***** Record extracts

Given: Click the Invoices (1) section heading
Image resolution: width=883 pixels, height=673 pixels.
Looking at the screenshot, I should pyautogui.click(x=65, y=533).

**********
***** Record extracts

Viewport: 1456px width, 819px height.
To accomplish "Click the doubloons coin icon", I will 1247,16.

**********

#### Task statement:
Turn the data from the line containing "Given: Click the Invoices (1) section heading" through the line containing "Looking at the" into a two-column CSV with the columns text and answer, one row per entry. Put each field in quotation marks and replace any line breaks with spaces.

#### Solution:
text,answer
"Given: Click the Invoices (1) section heading Image resolution: width=883 pixels, height=673 pixels.","Looking at the screenshot, I should pyautogui.click(x=65, y=533)."